The producer’s job, Street says, is largely “getting the best out of an artist” by “making them feel special”.

“I don’t know what I’ve done in a previous life but I have definitely been sent some slightly difficult people to work with,” he says. “Then again, I think that’s what happens with great artists and I don’t mind that.”

Pop personalities don’t come much bigger or more difficult than Morrissey and, after being promoted from engineer to producer on The Smiths’ final album, Strangeways Here We Come, Street went on to work on the singer’s debut solo album, Viva Hate.

“At that time The Smiths were so revered [that] if we failed I would have been public enemy number one,” he recalls. “So I look back at it with great pride and also great relief”.

He sees it as his role to “guide” artists like Morrissey in the direction of “whatever they want to get down on to tape” and to “not blunt their creative flow”.

But, he stresses, it’s also important to consider the other talent in the room and “not just keep bending over backwards for the front person”.

“Sometimes you do have to put your foot down but hopefully you’re doing it in such a way that you’re not making enemies.
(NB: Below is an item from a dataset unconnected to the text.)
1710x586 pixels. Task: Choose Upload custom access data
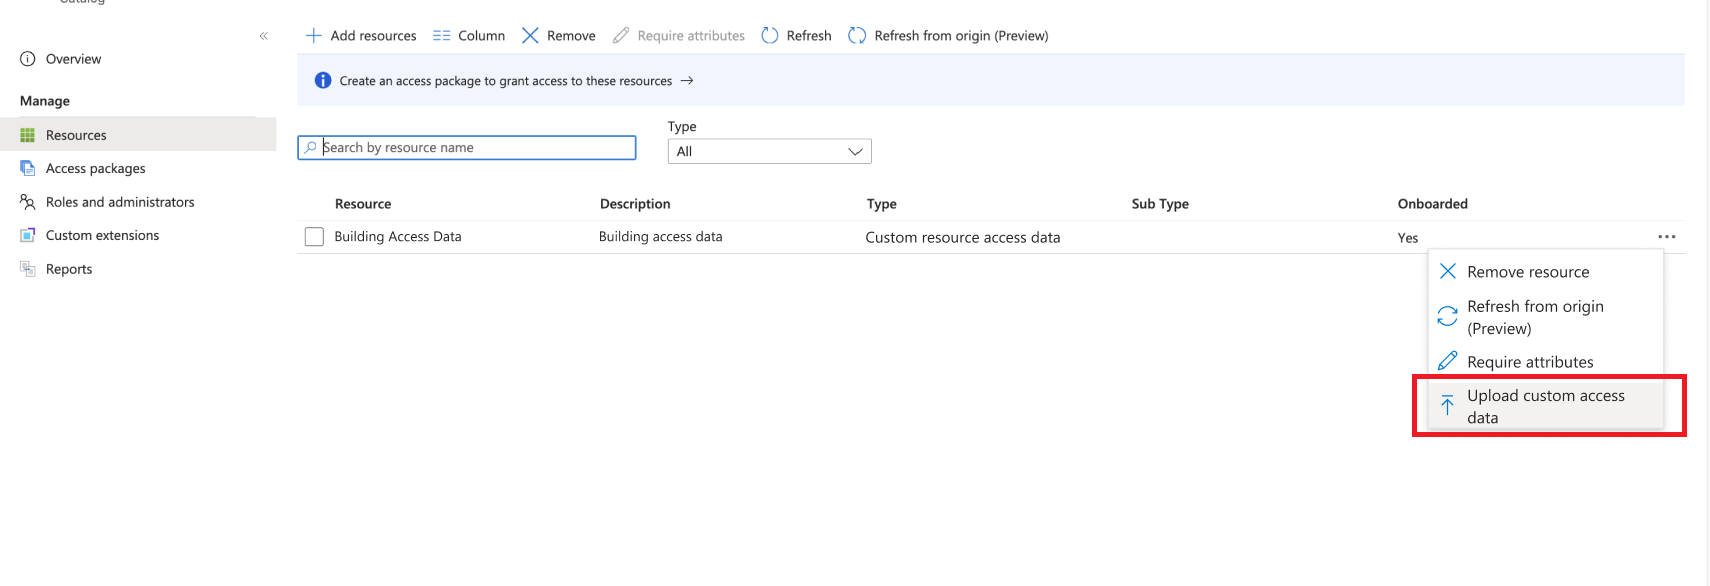[x=1545, y=406]
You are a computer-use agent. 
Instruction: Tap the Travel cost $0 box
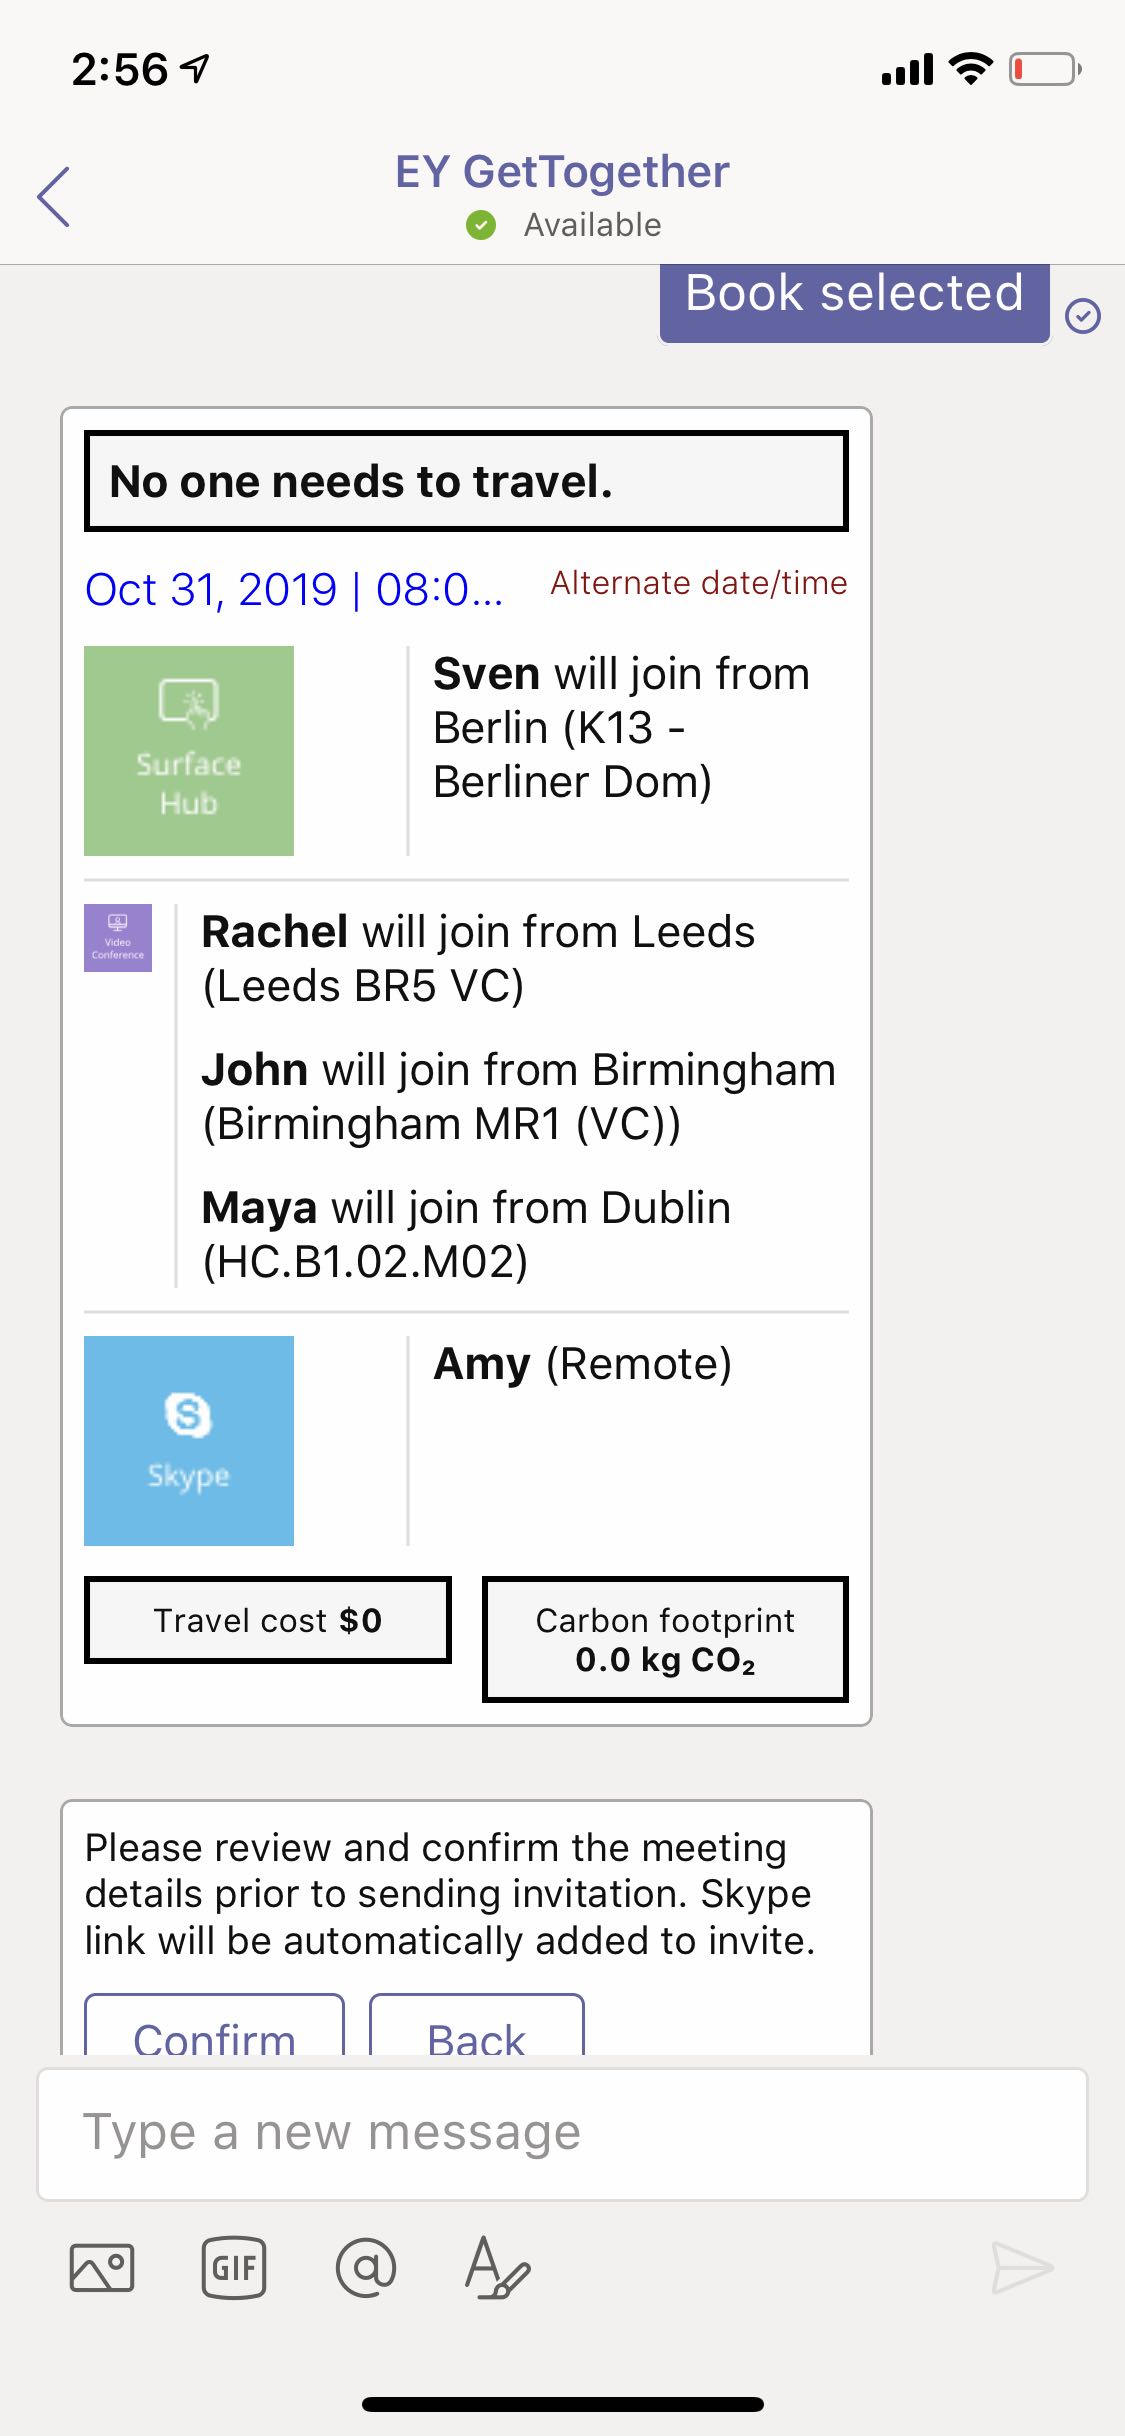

“And there’s other points where you just sit back and let them get on with it, because a good band will always sort out their natural balance.”

During the earlier recording of Strangeways, the producer remembers how [nearly all of] The Smiths liked to balance hard work with references to their favourite comedy.

“Johnny [Marr] and Andy [Rourke] were completely obsessed with Spinal Tap,” he says, “and there were mini Stonehenges of cigarette packs left all over the studio…. Andy had learned – by note – the bass line to Big Bottom!

“We only did that when Morrissey wasn’t in the room, though. Don’t worry.”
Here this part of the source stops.